Vittoria Bike Shoes — 7 Helpful Things to Know

Vittoria Bike Shoes at a Glance

Thinking about picking up some Vittoria bike shoes? Here’s some helpful “too long didn’t read” info for you. If you want to dive deeper, keep reading past the bullets!

  • They look great!
  • The SSP dial on the Vittoria Viper mountain bike shoe is weak and feels cheap.
  • The fit is much wider than Sidi, so it doesn’t feel like a hungry octopus grabbing my foot.
  • The insert that the cleat screws into stripped immediately.
  • Vittoria fixed the problem with a new pair of shoes.
  • They have a super-aggressive tread — awesome!
  • They’re better for people with wide feet.

Before we start talking about Vittoria bike shoes, you’ll have to forgive a little digression about Sidi bike shoes. Trust me, it’ll set the situation up.

I’m a long-time Sidi bike shoe fan. I’ve used them on both my mountain and road bikes since probably 1998 or so. Every time I tried a different brand, I came back to Sidi. They simply fit better and last longer.

Sidi shoes are more expensive, but they also last a long time; I’ve gotten at least 10 years out of every pair.
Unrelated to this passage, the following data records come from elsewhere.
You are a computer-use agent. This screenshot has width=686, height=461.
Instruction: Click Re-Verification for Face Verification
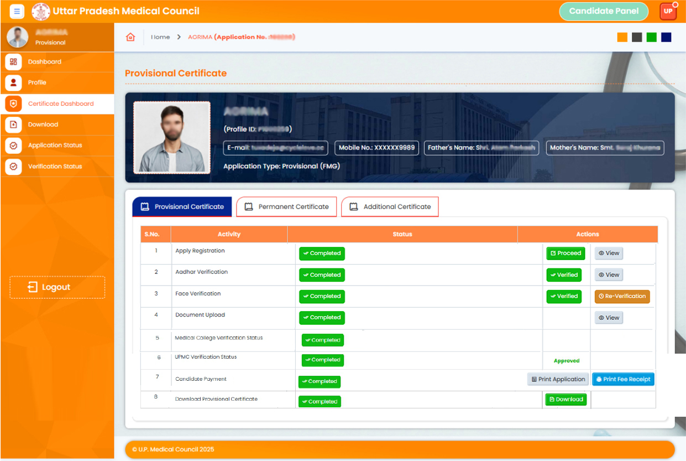tap(622, 297)
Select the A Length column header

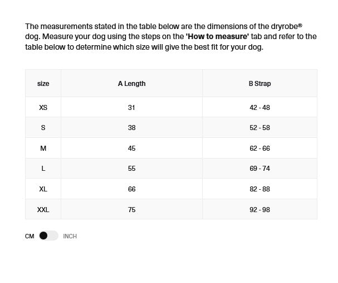(x=131, y=84)
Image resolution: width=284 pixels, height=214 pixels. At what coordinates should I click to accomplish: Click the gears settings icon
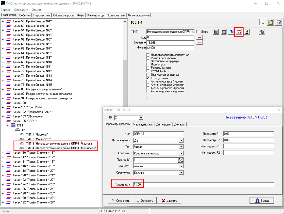tap(262, 32)
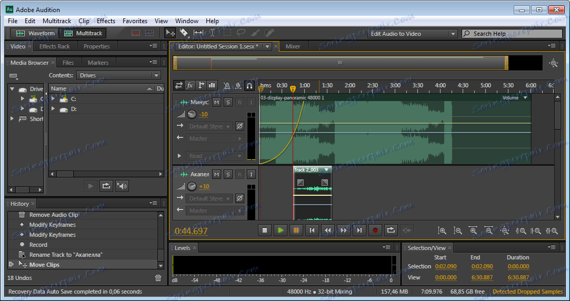Switch to the Mixer tab
The width and height of the screenshot is (570, 301).
293,46
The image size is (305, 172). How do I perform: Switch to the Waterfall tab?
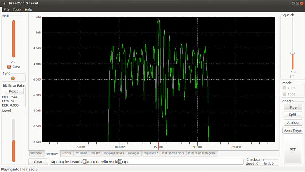[36, 153]
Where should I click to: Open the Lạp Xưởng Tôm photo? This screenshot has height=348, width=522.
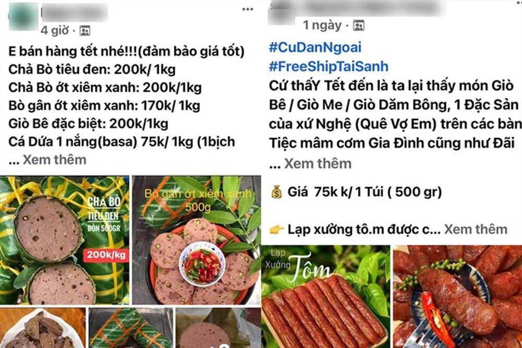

Recently, my old Sidi Dominator 4 mountain bike shoes reached their “end of life” — I retired them after riding in the Frenzy Hills race.

sidi bike shoes

I have some serious history with Sidi bike shoes. The Dragon 5 shoes are the ones in the center.

 

I treated myself to the fanciest set of bike shoes I’ve ever owned, thanks to the guys at Bicycle Haus in Scottsdale. The Sidi Dragon 5 is a truly killer shoe, from carbon sole to weird wire closure things.

But there’s just one little thing about them …

Why I Bought Vittoria Bike Shoes

As excellent as the Sidi Dragon 5 shoes are, their tread wears out within months. This isn’t exactly ideal for a guy who goes off looking for new-to-me terrain to ride.

Sidi sells replacement tread for about $50, which I had no choice but to buy. I don’t relish the idea of replacing them twice a year, so I decided to look for a “beater shoe” so I could save the Dragons for racing and other special occasions.

I discovered the Vittoria Viper shoes on sale. I figured for something like $60 at that time down from $200, I couldn’t go wrong. Plus, they were obnoxiously white. Yes, I like oddball shoe colors and am slightly bitter that Sidi only had my size in matte black.

First Impressions

They look good, and they use what’s called an SSP dial similar to what’s on the Sidi and also to the BOA fit system. I’m sorry to say things went downhill from there.

I noticed five things right off:

  • They look great!
  • The SSP dial on the Viper is weak and feels cheap.
  • The fit is much wider than Sidi, so it doesn’t feel like a hungry octopus grabbing my foot.
  • The insert that the cleat screws into stripped immediately.
  • They have a super-aggressive tread — awesome!

I guess I can forgive the SSP dial system for a shoe that only cost me $60. I partially compensated for the wide, loose fit by sticking a thicker insole into the shoe.

vittoria bike shoes

Serious tread on the Vittoria Viper shoes.

The stripped insert? I contacted Vittoria USA and explained the problem. They promptly responded and had me send the Viper shoes back. It took about two months to resolve the problem, which Vittoria solved by sending me a new pair of Vipers. The pair they sent was gray rather than white, but I liked them better, anyway.

The aggressive tread required some shaving away with a Dremel tool to accommodate my Crank Brothers Egg Beater Pedals.

The fit was still the same, as was the Boa system. I wonder if it’s possible to replace them.

Riding in the Vittoria Viper Shoes

Obviously, fit is everything when it comes to shoes. I can’t say that Vittoria is in any way at fault for having a shoe that’s roomier than I need. I have a skinny foot, and I know it.

Still, even with a thicker insole, I had to tighten the SSP dial to the max. Even so, I still had some issues in extremely steep bits of trail where I noticed my heel pulling up from the insole. Not a good feeling.

Compared to the Sidi Dragon 5, the Vittoria Viper just feels sloppy. If you have a wide foot, this shoe might be the ticket for you.

vittoria bike shoes

A closer look at the Viper’s Boa dial. I’ve seen much nicer Boa dials and would replace these in a second if it’s possible.

That said, you will still be stuck with the plasticy SSP dial, which cannot compare to the Techno 3 Push System on the Sidi Dragon 5.

Again, the Sidi shoe retails for nearly double the price of the Vittoria Viper.

Bottom Line

Vittoria bike shoes are pretty decent and offer a good value.

Still, people with narrow feet might want to stick with a different brand. My long, skinny, Size 47 feet felt adrift in the Vittoria shoes.

It’s also worth mentioning that many of the current Vittoria bike shoes use the BOA system instead of the SSP dial.